Chemical reorganization occurs during diagenesis as a response of a rock to its physicochemical environment. The mineral assemblages produced will be dependent on the environment and the materials present. Physicochemical factors of importance in diagenesis appear to be environmental pH-cation concentration, environmental Eh, pressure, and temperature. Mineral assemblages which can be expected to appear in given rocks under given conditions can be inferred from data derived from inherent properties of minerals, such as abrasion pH, from laboratory studies on mineral stability fields and hydrothermal alteration, from theoretical studies on mineral stabilities, from hydrothermal deposits, and from diagenetic depth sequences.
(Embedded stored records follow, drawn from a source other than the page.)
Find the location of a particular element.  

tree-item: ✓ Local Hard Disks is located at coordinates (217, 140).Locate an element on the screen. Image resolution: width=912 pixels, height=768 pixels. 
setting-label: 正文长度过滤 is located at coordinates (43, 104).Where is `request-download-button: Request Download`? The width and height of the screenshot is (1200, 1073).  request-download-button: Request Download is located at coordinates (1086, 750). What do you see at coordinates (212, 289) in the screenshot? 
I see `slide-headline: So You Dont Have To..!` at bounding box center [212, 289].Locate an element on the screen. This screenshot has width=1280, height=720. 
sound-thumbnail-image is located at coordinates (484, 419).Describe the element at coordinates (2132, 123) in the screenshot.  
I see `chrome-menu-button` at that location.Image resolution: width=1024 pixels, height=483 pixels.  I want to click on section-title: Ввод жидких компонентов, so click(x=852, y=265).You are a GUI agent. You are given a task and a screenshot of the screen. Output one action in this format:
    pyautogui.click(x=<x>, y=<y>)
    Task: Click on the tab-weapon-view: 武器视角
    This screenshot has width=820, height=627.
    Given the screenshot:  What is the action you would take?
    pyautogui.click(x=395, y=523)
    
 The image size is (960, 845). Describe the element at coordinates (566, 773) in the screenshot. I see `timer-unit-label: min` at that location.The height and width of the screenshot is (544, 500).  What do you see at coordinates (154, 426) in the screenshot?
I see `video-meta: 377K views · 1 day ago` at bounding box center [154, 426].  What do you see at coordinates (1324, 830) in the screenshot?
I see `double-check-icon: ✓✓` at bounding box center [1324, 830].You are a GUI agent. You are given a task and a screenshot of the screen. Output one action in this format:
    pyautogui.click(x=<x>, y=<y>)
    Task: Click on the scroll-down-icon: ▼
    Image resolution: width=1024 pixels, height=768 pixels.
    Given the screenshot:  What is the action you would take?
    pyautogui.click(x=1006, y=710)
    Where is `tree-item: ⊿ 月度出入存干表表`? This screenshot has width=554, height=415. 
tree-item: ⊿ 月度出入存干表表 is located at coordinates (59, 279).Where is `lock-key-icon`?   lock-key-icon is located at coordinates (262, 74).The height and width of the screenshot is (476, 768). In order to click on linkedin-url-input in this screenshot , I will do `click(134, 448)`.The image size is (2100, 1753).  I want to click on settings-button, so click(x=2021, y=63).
These data suggest the possibility of erecting a sequence of facies, analogous to metamorphic facies, starting at the surface and passing down into the low-grade metamorphic facies. Each diagenetic facies can be defined as including all rocks or sedimentary detritus which have, by a process of diagenesis, developed mineral assemblages that are the result of adjustment to a particular diagenetic environment. The concept of equilibrium cannot be universally applied because metastable minerals are characteristically present in some assemblages. Teodorovich (1954) has erected 13 "fades" (here termed "parfacies"), representative of halmyrolosis and early diagenesis, which constitute a low-rank facies of diagenesis. Satisfactory definition of higher-ranking facies is not yet possible, but facies characterized, with increasing rank, by heulandite-analcite, laumontite, prehnite-pumpellyite, and albite-epidote may be recognizable in rocks of suitable composition modified under alkaline conditions. Variations of assemblage with composition and pH are not satisfactorily known. However, kaolinite will become important as pH decreases.